- **THE TASK**
Only the lines from the one that contains "अन्य (578, 1192)" through the last line of the records should appear, each printed exactly as it is.

- **RECORDS FOR THIS EXERCISE**

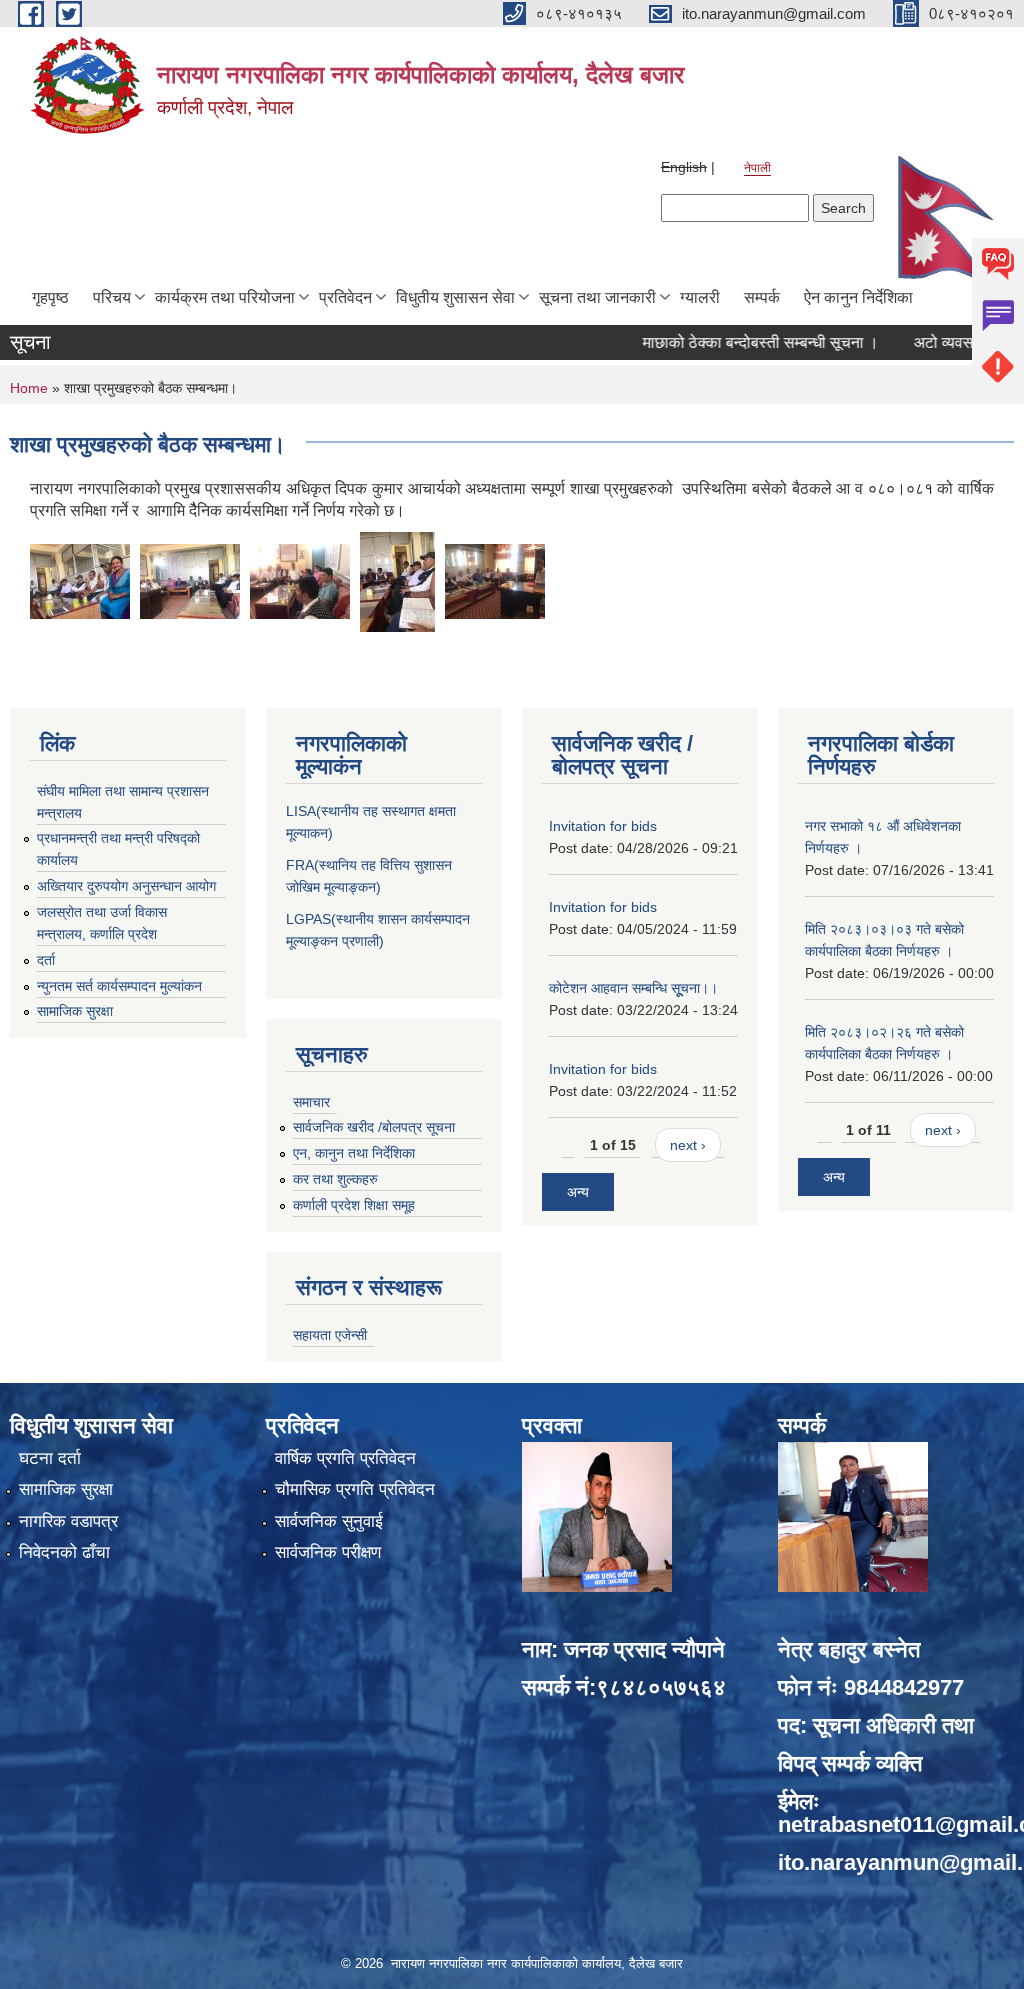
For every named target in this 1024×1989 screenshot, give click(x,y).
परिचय (112, 297)
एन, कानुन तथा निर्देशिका (354, 1153)
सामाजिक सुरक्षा (75, 1011)
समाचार (311, 1102)
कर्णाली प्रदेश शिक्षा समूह (354, 1205)
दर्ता (46, 960)
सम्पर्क (762, 297)
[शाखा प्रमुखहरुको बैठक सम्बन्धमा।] (80, 580)
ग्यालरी (700, 297)
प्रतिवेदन (345, 297)
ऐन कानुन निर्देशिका (858, 297)
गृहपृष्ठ (50, 297)
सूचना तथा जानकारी (597, 297)
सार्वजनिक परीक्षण (328, 1552)
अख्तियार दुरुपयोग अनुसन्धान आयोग (126, 886)
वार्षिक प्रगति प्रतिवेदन (345, 1458)
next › (688, 1145)
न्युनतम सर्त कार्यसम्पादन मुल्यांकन (119, 986)
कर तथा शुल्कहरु (335, 1179)
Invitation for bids (603, 826)
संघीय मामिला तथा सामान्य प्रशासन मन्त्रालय (123, 802)
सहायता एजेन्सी (330, 1335)
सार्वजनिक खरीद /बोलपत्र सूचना (374, 1127)
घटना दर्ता (50, 1458)
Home (29, 388)
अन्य (578, 1192)
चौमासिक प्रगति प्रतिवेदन (355, 1489)
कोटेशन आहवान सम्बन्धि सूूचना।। (633, 988)
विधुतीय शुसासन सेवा (455, 297)
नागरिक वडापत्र (68, 1521)
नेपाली (757, 168)
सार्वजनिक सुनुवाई (329, 1521)
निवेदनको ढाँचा (64, 1552)
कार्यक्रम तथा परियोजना (225, 297)
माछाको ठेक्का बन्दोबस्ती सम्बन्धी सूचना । (725, 342)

- **WRITTEN SOLUTION**
अन्य (578, 1192)
चौमासिक प्रगति प्रतिवेदन (355, 1489)
कोटेशन आहवान सम्बन्धि सूूचना।। (633, 988)
विधुतीय शुसासन सेवा (455, 297)
नागरिक वडापत्र (68, 1521)
नेपाली (757, 168)
सार्वजनिक सुनुवाई (329, 1521)
निवेदनको ढाँचा (64, 1552)
कार्यक्रम तथा परियोजना (225, 297)
माछाको ठेक्का बन्दोबस्ती सम्बन्धी सूचना । (725, 342)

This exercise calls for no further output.